= Volunteer Center of North Texas =

The Volunteer Center of North Texas (VCNT), founded in 1971, is a volunteer center in Dallas, Texas. It seeks to recruit volunteers to serve nonprofits and their clients in the North Texas area. The Volunteer Center is an affiliate of the HandsOn Network.

== History ==
The Volunteer Center of North Texas (VCNT) was founded in 1971 by Annette Strauss, Mitch Jericho, Jan Sanders, and Helen Boothman. When the Center first opened in 1971, it operated from an office in downtown Dallas. Several years later, thanks to the generosity of The Meadows Foundation, the Volunteer Center moved to the Wilson Historical District to an impressive, two-story building on Live Oak Street. The Volunteer Center was initially called the Dallas Voluntary Action Center and later renamed the Volunteer Center of Dallas County. The VCNT merged with the Tarrant and Collin County volunteer centers and became the Volunteer Center of North Texas.

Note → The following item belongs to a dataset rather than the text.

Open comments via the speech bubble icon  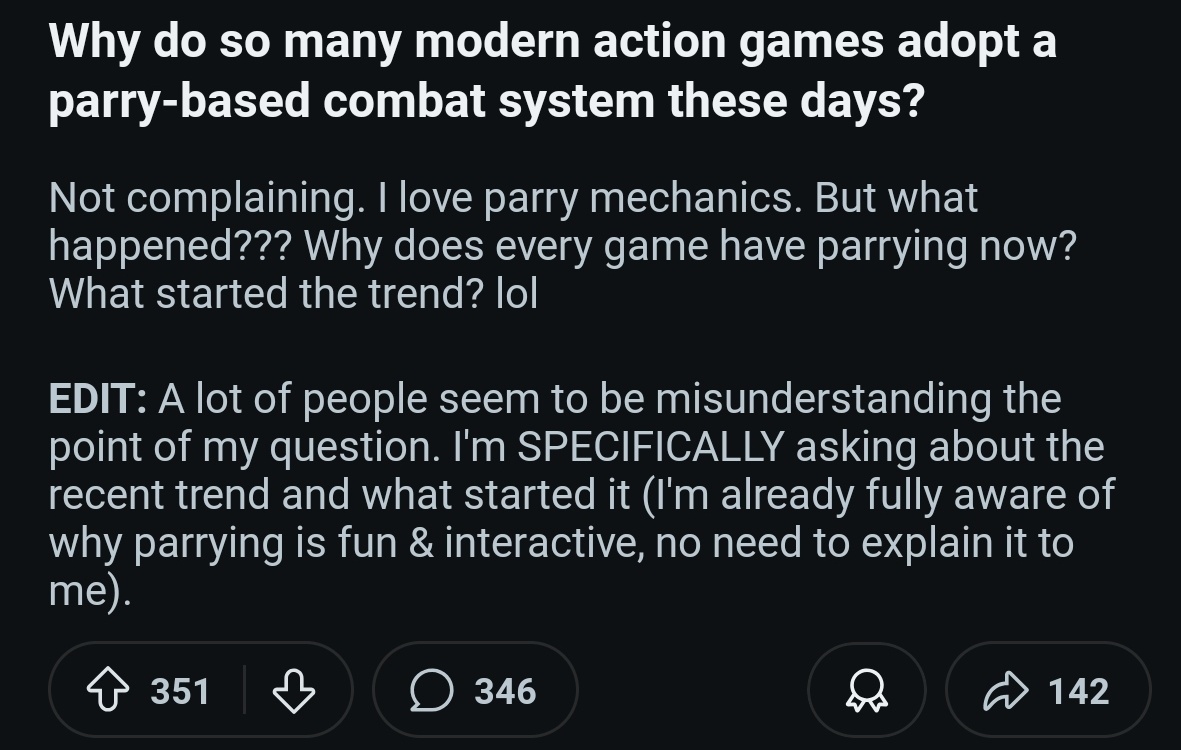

== Programs and services ==
- Bank of America Student Leaders
- Community Service Restitution
- Corporate Services
- Donated Goods Program
- ExxonMobil Community Summer Jobs Program
- Hands At Work Corporate Employee Program
- HandsOn
- ServiceWorks!
- Youth Volunteer Corps (YVC) of North Texas
- VeriFYI

== Mass Care Task Force ==
In 2005, Hurricane Katrina brought more than 30,000 evacuees to North Texas and area nonprofits found that they were unable to meet the needs of those who migrated into the area. Launched in 2006, the Mass Care Task Force (MCTF) is a collaboration between the American Red Cross North Texas Region, the North Texas Food Bank, The Salvation Army DFW Metroplex Command, and the Volunteer Center of North Texas with the goal of preparing North Texas for disaster. The task force is currently working on funding for the relief plan and recruiting disaster volunteers.